- What is expected:
Transcribe exactly, and without pictures, the lines from the one that contains "You are a GUI" through the last line of the material.

- Opening Delimiter -

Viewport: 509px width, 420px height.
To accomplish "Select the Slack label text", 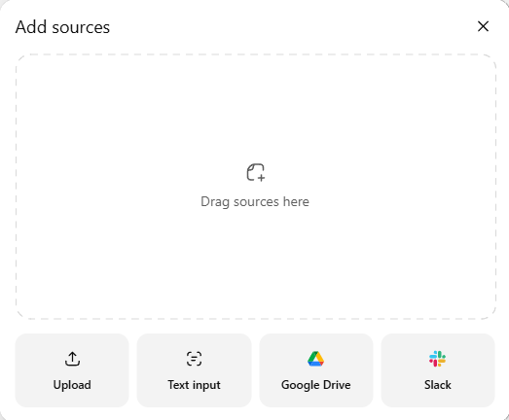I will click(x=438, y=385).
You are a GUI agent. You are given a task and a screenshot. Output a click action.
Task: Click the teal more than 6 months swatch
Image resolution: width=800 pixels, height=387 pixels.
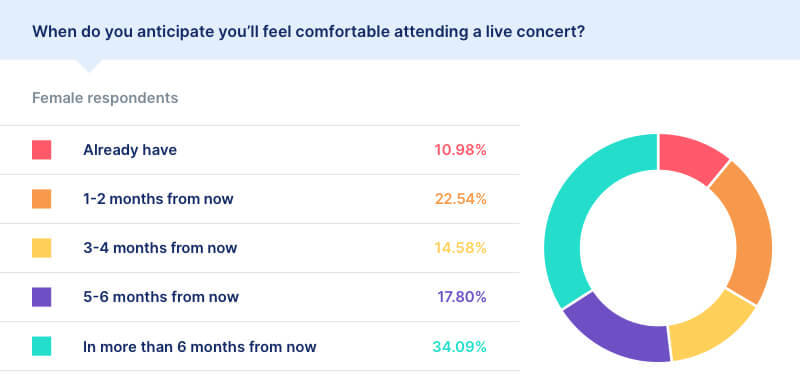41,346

- Closing Delimiter -

- Response box:
You are a GUI agent. You are given a task and a screenshot. Output a click action.
Task: Click the teal more than 6 months swatch
Image resolution: width=800 pixels, height=387 pixels.
41,346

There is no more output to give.